The "enumerate" method returns the index and the elements of the deck list.

Variables "k" and "v" receive the index and the list item deck.

The "strip" method removes line breaks, blank spaces, etc from the "string".

The "dic.update" method updates the dictionary, the key will be the variable "k" and "v" the value.

The "dic.get" method returns the value of a specified or empty key if the key does not exist.

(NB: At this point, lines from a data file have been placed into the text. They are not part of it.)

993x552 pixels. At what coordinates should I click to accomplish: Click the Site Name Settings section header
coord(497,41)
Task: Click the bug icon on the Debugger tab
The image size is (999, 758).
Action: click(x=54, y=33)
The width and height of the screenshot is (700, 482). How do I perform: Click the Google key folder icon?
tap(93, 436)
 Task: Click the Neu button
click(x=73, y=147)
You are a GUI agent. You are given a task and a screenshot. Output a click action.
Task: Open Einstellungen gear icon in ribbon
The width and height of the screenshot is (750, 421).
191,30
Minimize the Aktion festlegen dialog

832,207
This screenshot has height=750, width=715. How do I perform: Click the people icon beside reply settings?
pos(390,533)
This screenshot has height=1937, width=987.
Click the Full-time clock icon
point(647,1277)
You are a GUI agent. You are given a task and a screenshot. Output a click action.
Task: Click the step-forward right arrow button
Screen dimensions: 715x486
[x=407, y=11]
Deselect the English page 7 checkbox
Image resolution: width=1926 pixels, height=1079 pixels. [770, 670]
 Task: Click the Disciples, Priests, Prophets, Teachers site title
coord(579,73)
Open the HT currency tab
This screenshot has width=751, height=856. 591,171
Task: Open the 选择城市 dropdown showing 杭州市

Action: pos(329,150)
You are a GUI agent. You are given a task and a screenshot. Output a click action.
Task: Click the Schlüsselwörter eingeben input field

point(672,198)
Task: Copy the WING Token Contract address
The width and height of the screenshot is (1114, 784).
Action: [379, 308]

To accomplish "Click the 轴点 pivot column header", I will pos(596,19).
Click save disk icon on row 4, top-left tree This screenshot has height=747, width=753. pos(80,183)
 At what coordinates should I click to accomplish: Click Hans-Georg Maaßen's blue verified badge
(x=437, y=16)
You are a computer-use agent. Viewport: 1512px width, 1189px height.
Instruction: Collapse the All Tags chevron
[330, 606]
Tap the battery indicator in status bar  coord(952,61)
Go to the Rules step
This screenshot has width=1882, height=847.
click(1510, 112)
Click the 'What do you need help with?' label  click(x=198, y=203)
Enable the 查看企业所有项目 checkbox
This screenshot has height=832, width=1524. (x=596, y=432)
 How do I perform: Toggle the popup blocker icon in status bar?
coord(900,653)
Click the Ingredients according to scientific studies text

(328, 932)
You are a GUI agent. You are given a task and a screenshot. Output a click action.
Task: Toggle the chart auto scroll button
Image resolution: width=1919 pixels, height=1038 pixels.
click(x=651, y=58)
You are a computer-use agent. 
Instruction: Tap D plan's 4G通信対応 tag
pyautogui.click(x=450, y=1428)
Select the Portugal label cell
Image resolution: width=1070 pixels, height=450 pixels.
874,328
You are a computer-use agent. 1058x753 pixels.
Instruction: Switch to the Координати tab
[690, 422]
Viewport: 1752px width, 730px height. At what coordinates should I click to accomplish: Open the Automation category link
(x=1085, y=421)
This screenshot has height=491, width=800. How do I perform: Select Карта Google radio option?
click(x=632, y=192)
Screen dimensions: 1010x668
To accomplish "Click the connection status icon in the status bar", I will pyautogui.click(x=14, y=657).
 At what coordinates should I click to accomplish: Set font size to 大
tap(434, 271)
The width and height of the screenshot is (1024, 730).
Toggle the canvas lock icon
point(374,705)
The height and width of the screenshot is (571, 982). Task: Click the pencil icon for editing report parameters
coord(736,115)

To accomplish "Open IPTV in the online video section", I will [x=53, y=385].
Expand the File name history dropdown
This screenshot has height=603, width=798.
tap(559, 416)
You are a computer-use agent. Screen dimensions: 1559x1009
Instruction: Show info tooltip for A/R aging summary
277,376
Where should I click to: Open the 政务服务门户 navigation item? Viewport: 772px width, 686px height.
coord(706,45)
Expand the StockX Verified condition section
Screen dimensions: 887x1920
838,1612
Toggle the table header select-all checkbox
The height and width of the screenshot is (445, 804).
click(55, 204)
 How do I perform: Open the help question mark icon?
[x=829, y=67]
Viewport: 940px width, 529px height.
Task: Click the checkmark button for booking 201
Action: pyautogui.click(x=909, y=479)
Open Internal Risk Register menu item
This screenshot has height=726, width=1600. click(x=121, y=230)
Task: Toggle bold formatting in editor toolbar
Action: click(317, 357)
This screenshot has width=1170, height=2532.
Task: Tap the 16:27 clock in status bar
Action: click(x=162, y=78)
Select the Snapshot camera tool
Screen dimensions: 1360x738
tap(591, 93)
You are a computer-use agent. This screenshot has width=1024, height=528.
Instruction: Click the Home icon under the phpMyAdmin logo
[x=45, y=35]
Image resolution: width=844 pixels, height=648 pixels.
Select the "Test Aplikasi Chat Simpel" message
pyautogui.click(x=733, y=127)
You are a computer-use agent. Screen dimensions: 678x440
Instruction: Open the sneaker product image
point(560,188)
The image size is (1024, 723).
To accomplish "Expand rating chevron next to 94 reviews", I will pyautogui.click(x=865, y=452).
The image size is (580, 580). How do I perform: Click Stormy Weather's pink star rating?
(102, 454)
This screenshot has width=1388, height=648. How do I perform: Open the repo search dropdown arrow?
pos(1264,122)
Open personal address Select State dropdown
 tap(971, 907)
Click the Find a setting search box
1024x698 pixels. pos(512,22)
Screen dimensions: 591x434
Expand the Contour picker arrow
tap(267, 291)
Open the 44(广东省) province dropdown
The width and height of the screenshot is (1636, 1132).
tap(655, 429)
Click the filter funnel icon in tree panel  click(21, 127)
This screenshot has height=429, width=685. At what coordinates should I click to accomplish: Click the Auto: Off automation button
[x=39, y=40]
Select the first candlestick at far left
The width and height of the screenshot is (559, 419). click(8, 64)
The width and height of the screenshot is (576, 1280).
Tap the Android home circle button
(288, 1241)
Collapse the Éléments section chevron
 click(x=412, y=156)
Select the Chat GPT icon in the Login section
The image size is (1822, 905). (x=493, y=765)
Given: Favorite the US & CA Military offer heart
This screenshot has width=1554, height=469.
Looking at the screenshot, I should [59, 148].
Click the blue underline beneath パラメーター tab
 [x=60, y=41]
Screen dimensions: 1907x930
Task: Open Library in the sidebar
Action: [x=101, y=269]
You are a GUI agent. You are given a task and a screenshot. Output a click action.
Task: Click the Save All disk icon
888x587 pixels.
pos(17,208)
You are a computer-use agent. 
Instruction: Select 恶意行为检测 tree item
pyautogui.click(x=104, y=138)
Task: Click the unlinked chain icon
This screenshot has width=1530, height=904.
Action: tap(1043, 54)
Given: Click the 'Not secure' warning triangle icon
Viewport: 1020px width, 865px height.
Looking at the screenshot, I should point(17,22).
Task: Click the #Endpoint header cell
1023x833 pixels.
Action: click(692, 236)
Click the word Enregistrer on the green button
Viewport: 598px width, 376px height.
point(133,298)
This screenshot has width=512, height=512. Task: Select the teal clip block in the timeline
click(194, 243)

arquivo = open('cartas.txt', 'r')
baralho = arquivo.readlines()

dic = {}

for k, v in enumerate(sorted(baralho)):    
    v = v.strip().strip('\n').strip('P')
    dic.update({k:v})

if dic.get(0) != 'A':
    dic.update({0:'A'})

if dic.get(9) != '10':
    dic.update({9:'10'})

if dic.get(11) != 'Q':
    dic.update({11:'Q'})

if dic.get(12) != 'K':
    dic.update({12:'K'})

print(dic)
  • 5

    Greetings from Eden. Also consider, along with the code, adding a text explanation of what you’ve implemented, how it works, and why it solves the problem in question. I saw that his last answers are basically code and this will hardly collaborate in any way for the community (and is subject to receiving negative votes). Remember that a code may be trivial to you, but not to other users.